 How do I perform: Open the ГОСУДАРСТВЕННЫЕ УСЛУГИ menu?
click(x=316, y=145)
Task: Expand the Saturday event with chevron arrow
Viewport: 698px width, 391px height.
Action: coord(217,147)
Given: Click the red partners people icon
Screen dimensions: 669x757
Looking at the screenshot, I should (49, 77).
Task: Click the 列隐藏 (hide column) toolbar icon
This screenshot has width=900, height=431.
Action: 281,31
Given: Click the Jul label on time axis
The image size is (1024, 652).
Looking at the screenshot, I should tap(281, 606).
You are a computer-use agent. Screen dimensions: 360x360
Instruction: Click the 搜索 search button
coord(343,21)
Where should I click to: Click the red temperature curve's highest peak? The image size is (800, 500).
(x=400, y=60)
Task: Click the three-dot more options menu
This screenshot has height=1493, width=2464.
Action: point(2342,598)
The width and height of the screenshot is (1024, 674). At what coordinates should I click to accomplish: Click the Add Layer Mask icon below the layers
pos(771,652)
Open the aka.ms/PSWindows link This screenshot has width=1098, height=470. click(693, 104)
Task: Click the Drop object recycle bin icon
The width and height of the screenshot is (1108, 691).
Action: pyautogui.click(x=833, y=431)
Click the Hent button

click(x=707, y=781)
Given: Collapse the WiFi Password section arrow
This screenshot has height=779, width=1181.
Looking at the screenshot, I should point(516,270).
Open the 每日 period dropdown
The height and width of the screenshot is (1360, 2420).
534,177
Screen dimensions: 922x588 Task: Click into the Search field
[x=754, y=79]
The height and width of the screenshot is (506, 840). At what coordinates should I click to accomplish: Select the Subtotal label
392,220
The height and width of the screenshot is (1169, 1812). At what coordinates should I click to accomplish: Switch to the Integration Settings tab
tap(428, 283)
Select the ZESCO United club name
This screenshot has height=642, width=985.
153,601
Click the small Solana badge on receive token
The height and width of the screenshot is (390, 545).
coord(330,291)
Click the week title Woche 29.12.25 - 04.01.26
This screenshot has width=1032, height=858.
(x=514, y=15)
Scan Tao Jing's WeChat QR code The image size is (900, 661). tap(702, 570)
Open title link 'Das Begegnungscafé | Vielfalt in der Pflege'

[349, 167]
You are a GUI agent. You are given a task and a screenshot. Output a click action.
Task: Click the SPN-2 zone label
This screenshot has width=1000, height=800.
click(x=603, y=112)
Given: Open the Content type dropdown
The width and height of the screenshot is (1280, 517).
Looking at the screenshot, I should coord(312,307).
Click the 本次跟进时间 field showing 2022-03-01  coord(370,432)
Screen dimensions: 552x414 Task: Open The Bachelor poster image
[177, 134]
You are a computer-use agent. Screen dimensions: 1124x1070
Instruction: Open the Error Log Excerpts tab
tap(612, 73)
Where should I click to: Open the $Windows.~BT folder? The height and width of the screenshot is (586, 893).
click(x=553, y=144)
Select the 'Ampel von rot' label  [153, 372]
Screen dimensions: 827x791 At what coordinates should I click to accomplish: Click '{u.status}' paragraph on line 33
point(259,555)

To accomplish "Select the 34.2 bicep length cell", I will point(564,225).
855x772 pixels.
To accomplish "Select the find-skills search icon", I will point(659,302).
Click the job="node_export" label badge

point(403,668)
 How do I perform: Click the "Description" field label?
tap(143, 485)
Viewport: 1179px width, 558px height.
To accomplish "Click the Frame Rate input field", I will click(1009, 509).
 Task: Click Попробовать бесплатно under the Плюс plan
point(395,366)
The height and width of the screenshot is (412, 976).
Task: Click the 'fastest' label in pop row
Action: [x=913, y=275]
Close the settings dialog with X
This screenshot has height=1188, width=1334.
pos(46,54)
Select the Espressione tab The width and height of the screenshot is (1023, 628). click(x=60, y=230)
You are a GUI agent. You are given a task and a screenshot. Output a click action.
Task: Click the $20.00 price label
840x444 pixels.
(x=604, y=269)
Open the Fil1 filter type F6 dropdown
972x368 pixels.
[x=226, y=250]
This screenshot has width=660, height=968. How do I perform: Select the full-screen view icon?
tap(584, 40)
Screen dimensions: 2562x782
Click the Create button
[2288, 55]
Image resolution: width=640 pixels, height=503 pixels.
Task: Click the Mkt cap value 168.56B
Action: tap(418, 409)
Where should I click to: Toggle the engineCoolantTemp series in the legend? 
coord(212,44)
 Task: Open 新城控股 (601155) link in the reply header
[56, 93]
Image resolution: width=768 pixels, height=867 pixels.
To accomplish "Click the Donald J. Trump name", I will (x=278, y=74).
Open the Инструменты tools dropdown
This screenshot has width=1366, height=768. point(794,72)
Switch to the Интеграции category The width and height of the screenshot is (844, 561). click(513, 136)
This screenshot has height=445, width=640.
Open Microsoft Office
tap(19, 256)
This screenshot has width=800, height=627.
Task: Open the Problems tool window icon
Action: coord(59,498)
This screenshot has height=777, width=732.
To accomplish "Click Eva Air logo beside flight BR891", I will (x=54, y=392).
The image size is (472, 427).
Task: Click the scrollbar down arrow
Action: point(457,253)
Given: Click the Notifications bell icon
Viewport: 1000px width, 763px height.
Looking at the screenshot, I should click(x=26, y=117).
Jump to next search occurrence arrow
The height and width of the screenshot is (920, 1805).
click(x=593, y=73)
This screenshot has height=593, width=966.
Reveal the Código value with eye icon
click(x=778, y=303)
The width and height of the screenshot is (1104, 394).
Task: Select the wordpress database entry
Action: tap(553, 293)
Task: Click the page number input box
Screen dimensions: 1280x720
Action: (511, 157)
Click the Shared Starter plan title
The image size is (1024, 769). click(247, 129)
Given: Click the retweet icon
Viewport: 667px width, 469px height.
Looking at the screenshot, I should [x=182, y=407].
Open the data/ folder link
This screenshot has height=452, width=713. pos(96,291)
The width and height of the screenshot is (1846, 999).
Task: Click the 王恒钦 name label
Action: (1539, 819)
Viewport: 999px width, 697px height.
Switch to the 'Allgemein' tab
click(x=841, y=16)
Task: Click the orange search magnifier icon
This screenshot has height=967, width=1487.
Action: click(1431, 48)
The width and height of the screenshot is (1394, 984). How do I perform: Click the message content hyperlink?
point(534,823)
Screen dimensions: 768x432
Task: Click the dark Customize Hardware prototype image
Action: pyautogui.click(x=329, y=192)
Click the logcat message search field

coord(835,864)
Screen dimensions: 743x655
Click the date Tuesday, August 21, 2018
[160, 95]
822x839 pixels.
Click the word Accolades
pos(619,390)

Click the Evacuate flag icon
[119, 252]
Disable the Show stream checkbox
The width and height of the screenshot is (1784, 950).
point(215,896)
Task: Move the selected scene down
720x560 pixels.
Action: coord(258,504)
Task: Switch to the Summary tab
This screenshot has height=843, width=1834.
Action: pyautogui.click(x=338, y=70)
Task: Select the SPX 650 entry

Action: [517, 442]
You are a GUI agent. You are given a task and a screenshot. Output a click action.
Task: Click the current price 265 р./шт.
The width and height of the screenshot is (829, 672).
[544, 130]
▬▬▬▬▬▬▬▬▬▬
TO DO: Print the data above exactly.

ANSWER SECTION:
 How do I perform: Open the ГОСУДАРСТВЕННЫЕ УСЛУГИ menu?
click(x=316, y=145)
Task: Expand the Saturday event with chevron arrow
Viewport: 698px width, 391px height.
Action: coord(217,147)
Given: Click the red partners people icon
Screen dimensions: 669x757
Looking at the screenshot, I should (49, 77).
Task: Click the 列隐藏 (hide column) toolbar icon
This screenshot has width=900, height=431.
Action: 281,31
Given: Click the Jul label on time axis
The image size is (1024, 652).
Looking at the screenshot, I should tap(281, 606).
You are a computer-use agent. Screen dimensions: 360x360
Instruction: Click the 搜索 search button
coord(343,21)
Where should I click to: Click the red temperature curve's highest peak? The image size is (800, 500).
(x=400, y=60)
Task: Click the three-dot more options menu
This screenshot has height=1493, width=2464.
Action: point(2342,598)
The width and height of the screenshot is (1024, 674). At what coordinates should I click to accomplish: Click the Add Layer Mask icon below the layers
pos(771,652)
Open the aka.ms/PSWindows link This screenshot has width=1098, height=470. click(693, 104)
Task: Click the Drop object recycle bin icon
The width and height of the screenshot is (1108, 691).
Action: pyautogui.click(x=833, y=431)
Click the Hent button

click(x=707, y=781)
Given: Collapse the WiFi Password section arrow
This screenshot has height=779, width=1181.
Looking at the screenshot, I should point(516,270).
Open the 每日 period dropdown
The height and width of the screenshot is (1360, 2420).
534,177
Screen dimensions: 922x588 Task: Click into the Search field
[x=754, y=79]
The height and width of the screenshot is (506, 840). At what coordinates should I click to accomplish: Select the Subtotal label
392,220
The height and width of the screenshot is (1169, 1812). At what coordinates should I click to accomplish: Switch to the Integration Settings tab
tap(428, 283)
Select the ZESCO United club name
This screenshot has height=642, width=985.
153,601
Click the small Solana badge on receive token
The height and width of the screenshot is (390, 545).
coord(330,291)
Click the week title Woche 29.12.25 - 04.01.26
This screenshot has width=1032, height=858.
(x=514, y=15)
Scan Tao Jing's WeChat QR code The image size is (900, 661). tap(702, 570)
Open title link 'Das Begegnungscafé | Vielfalt in der Pflege'

[349, 167]
You are a GUI agent. You are given a task and a screenshot. Output a click action.
Task: Click the SPN-2 zone label
This screenshot has width=1000, height=800.
click(x=603, y=112)
Given: Open the Content type dropdown
The width and height of the screenshot is (1280, 517).
Looking at the screenshot, I should coord(312,307).
Click the 本次跟进时间 field showing 2022-03-01  coord(370,432)
Screen dimensions: 552x414 Task: Open The Bachelor poster image
[177, 134]
You are a computer-use agent. Screen dimensions: 1124x1070
Instruction: Open the Error Log Excerpts tab
tap(612, 73)
Where should I click to: Open the $Windows.~BT folder? The height and width of the screenshot is (586, 893).
click(x=553, y=144)
Select the 'Ampel von rot' label  [153, 372]
Screen dimensions: 827x791 At what coordinates should I click to accomplish: Click '{u.status}' paragraph on line 33
point(259,555)

To accomplish "Select the 34.2 bicep length cell", I will point(564,225).
855x772 pixels.
To accomplish "Select the find-skills search icon", I will point(659,302).
Click the job="node_export" label badge

point(403,668)
 How do I perform: Click the "Description" field label?
tap(143, 485)
Viewport: 1179px width, 558px height.
To accomplish "Click the Frame Rate input field", I will click(1009, 509).
 Task: Click Попробовать бесплатно under the Плюс plan
point(395,366)
The height and width of the screenshot is (412, 976).
Task: Click the 'fastest' label in pop row
Action: [x=913, y=275]
Close the settings dialog with X
This screenshot has height=1188, width=1334.
pos(46,54)
Select the Espressione tab The width and height of the screenshot is (1023, 628). click(x=60, y=230)
You are a GUI agent. You are given a task and a screenshot. Output a click action.
Task: Click the $20.00 price label
840x444 pixels.
(x=604, y=269)
Open the Fil1 filter type F6 dropdown
972x368 pixels.
[x=226, y=250]
This screenshot has width=660, height=968. How do I perform: Select the full-screen view icon?
tap(584, 40)
Screen dimensions: 2562x782
Click the Create button
[2288, 55]
Image resolution: width=640 pixels, height=503 pixels.
Task: Click the Mkt cap value 168.56B
Action: tap(418, 409)
Where should I click to: Toggle the engineCoolantTemp series in the legend? 
coord(212,44)
 Task: Open 新城控股 (601155) link in the reply header
[56, 93]
Image resolution: width=768 pixels, height=867 pixels.
To accomplish "Click the Donald J. Trump name", I will (x=278, y=74).
Open the Инструменты tools dropdown
This screenshot has width=1366, height=768. point(794,72)
Switch to the Интеграции category The width and height of the screenshot is (844, 561). click(513, 136)
This screenshot has height=445, width=640.
Open Microsoft Office
tap(19, 256)
This screenshot has width=800, height=627.
Task: Open the Problems tool window icon
Action: coord(59,498)
This screenshot has height=777, width=732.
To accomplish "Click Eva Air logo beside flight BR891", I will (x=54, y=392).
The image size is (472, 427).
Task: Click the scrollbar down arrow
Action: point(457,253)
Given: Click the Notifications bell icon
Viewport: 1000px width, 763px height.
Looking at the screenshot, I should click(x=26, y=117).
Jump to next search occurrence arrow
The height and width of the screenshot is (920, 1805).
click(x=593, y=73)
This screenshot has height=593, width=966.
Reveal the Código value with eye icon
click(x=778, y=303)
The width and height of the screenshot is (1104, 394).
Task: Select the wordpress database entry
Action: tap(553, 293)
Task: Click the page number input box
Screen dimensions: 1280x720
Action: (511, 157)
Click the Shared Starter plan title
The image size is (1024, 769). click(247, 129)
Given: Click the retweet icon
Viewport: 667px width, 469px height.
Looking at the screenshot, I should [x=182, y=407].
Open the data/ folder link
This screenshot has height=452, width=713. pos(96,291)
The width and height of the screenshot is (1846, 999).
Task: Click the 王恒钦 name label
Action: (1539, 819)
Viewport: 999px width, 697px height.
Switch to the 'Allgemein' tab
click(x=841, y=16)
Task: Click the orange search magnifier icon
This screenshot has height=967, width=1487.
Action: click(1431, 48)
The width and height of the screenshot is (1394, 984). How do I perform: Click the message content hyperlink?
point(534,823)
Screen dimensions: 768x432
Task: Click the dark Customize Hardware prototype image
Action: pyautogui.click(x=329, y=192)
Click the logcat message search field

coord(835,864)
Screen dimensions: 743x655
Click the date Tuesday, August 21, 2018
[160, 95]
822x839 pixels.
Click the word Accolades
pos(619,390)

Click the Evacuate flag icon
[119, 252]
Disable the Show stream checkbox
The width and height of the screenshot is (1784, 950).
point(215,896)
Task: Move the selected scene down
720x560 pixels.
Action: coord(258,504)
Task: Switch to the Summary tab
This screenshot has height=843, width=1834.
Action: pyautogui.click(x=338, y=70)
Task: Select the SPX 650 entry

Action: [517, 442]
You are a GUI agent. You are given a task and a screenshot. Output a click action.
Task: Click the current price 265 р./шт.
The width and height of the screenshot is (829, 672).
[544, 130]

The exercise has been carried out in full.